Imogen Holloway: Oliver, the Tappa apps share an aesthetic. Was that planned?

Oliver Carmichael: No. It emerged. The first three apps shared a few things by accident — a similar typographic discipline, a willingness to let things breathe, a single accent colour per app. By the fourth one I started to formalise it into a design system. Now we protect it.

IH: What is in the system?

OC: Less than people think. A type stack. A spacing scale. A motion vocabulary. A small set of components: button, list row, card, sheet header. That is it. The rest is left to per-app interpretation.

The restraint is the system, more than the components are.

IH: Restraint is hard to teach. How do you do it?

OC: I cut things. Every design review is mostly me removing screens, removing labels, removing options. The first version of any feature has too much in it. The shipped version has half. The version we are proud of has a third.

IH: What do you remove most often?

OC: Empty states with too many illustrations. Tooltips. Three-line labels that are trying to explain a thing the design should explain on its own. Decorative dividers. Unnecessary settings. Onboarding screens.

IH: The studio has a quiet Japanese-craft aesthetic. Where does that come from?

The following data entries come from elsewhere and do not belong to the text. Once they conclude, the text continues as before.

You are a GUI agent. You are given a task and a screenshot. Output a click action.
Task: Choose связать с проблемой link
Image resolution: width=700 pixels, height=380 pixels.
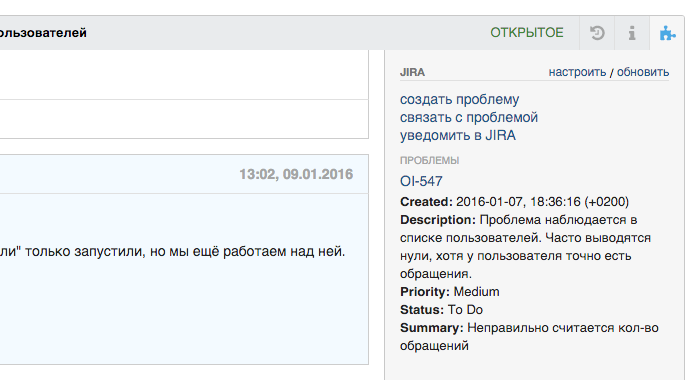tap(469, 117)
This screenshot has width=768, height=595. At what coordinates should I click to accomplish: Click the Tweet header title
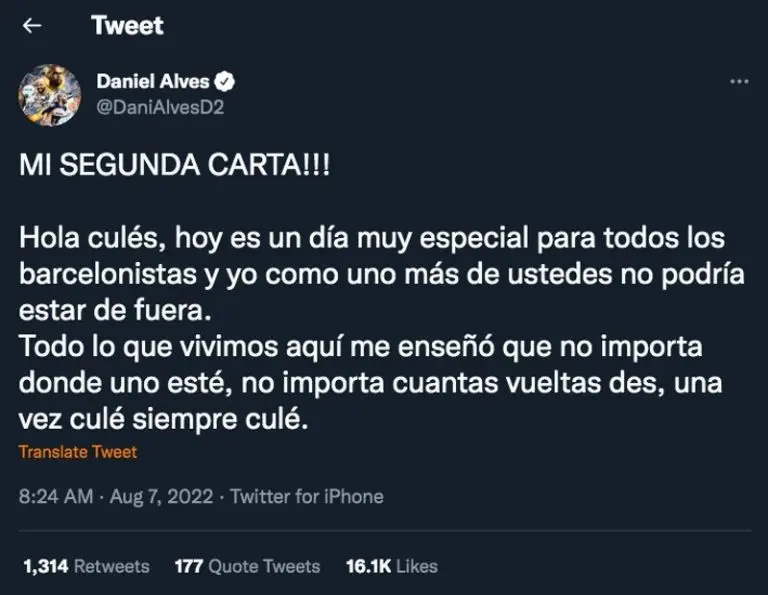128,27
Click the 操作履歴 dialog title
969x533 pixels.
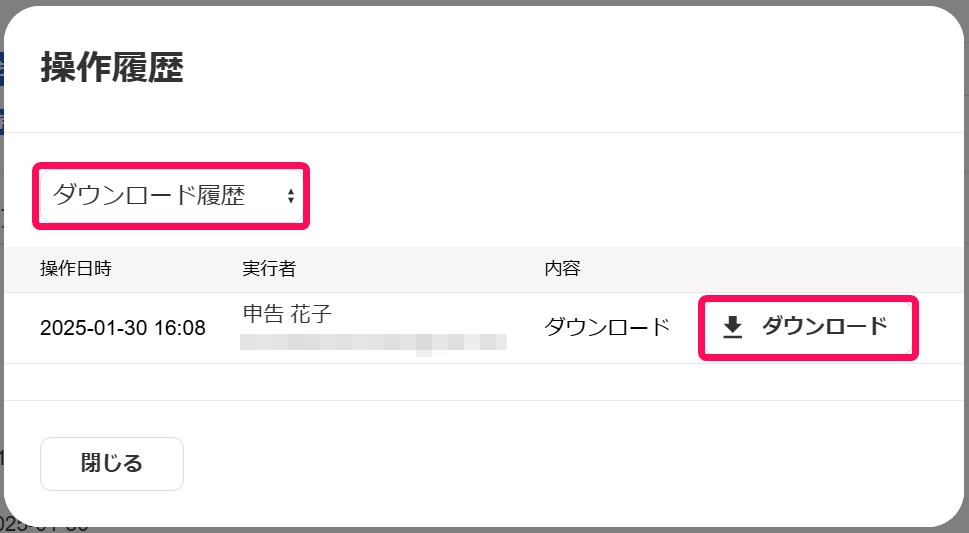[111, 69]
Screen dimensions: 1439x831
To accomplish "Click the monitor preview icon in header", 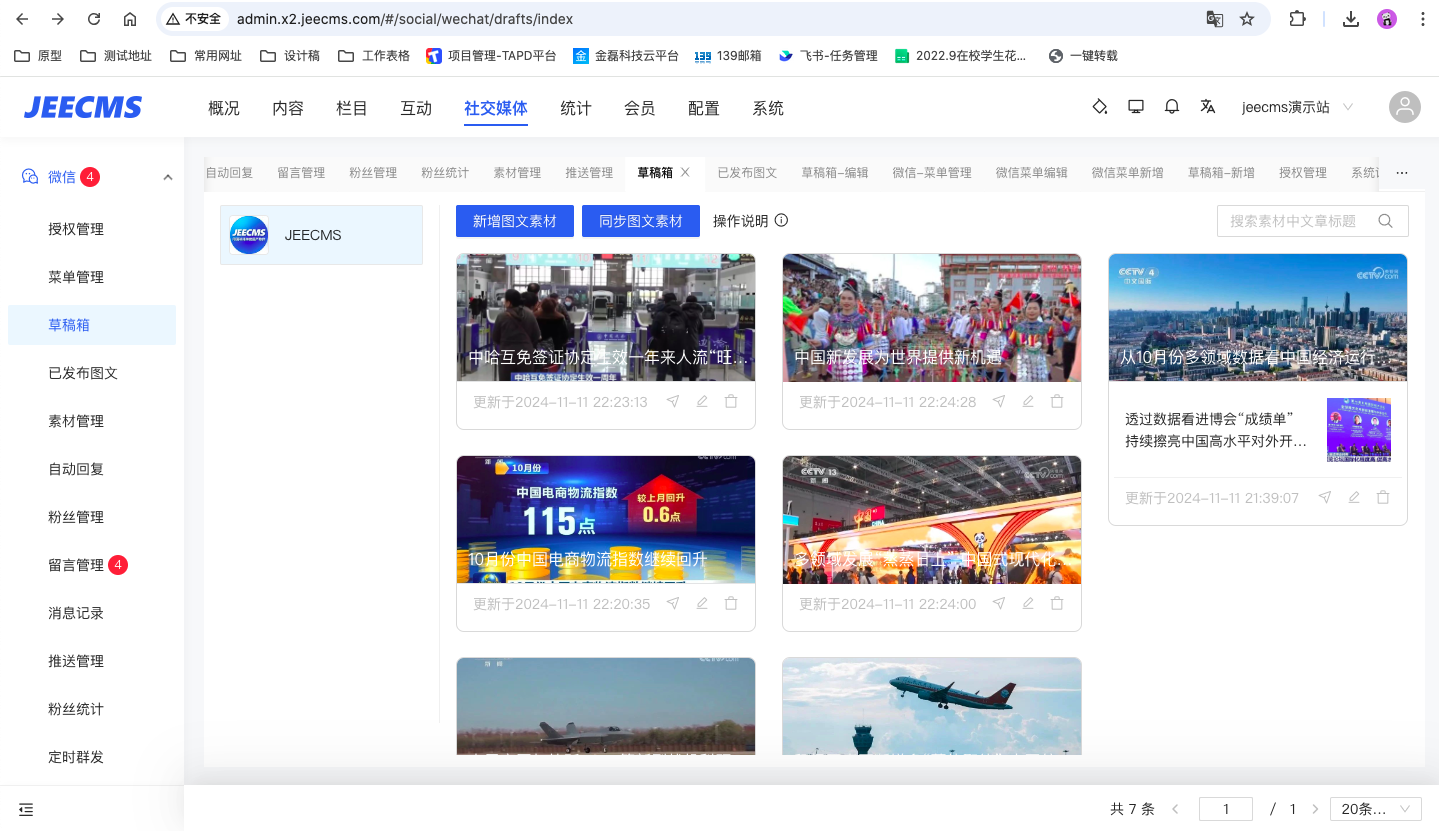I will tap(1136, 107).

OC: Half intentional. I spent two years in Kyoto in my late twenties working in a small type studio, and that shaped how I see almost everything. I do think there is something to learn from craftsmanship cultures — the patience, the willingness to do one thing for a long time. The kanji on the apps page of this site are not decoration. They are pointers to that idea.

IH: What is the thing you fight for most often?

OC: Animation budgets. We use animation. We use it sparingly. Every animation has to earn its place. A lot of teams animate everything because they can; we animate only the things that need animation to feel right. The difference is enormous.

IH: Last question. What is the design move you are most proud of in the portfolio?

OC: (thinks) The Lunara streak indicator. It is a small dot. It is the most-discussed part of the app. People who use Lunara talk about that dot to other people. That is a designed object that is doing real psychological work.

A small dot. Not a chart. Not a celebration animation. A dot.

Oliver Carmichael is Lead Designer at Tappa. Before joining, he led design at an Edinburgh fintech and, briefly, at a small studio in Kyoto.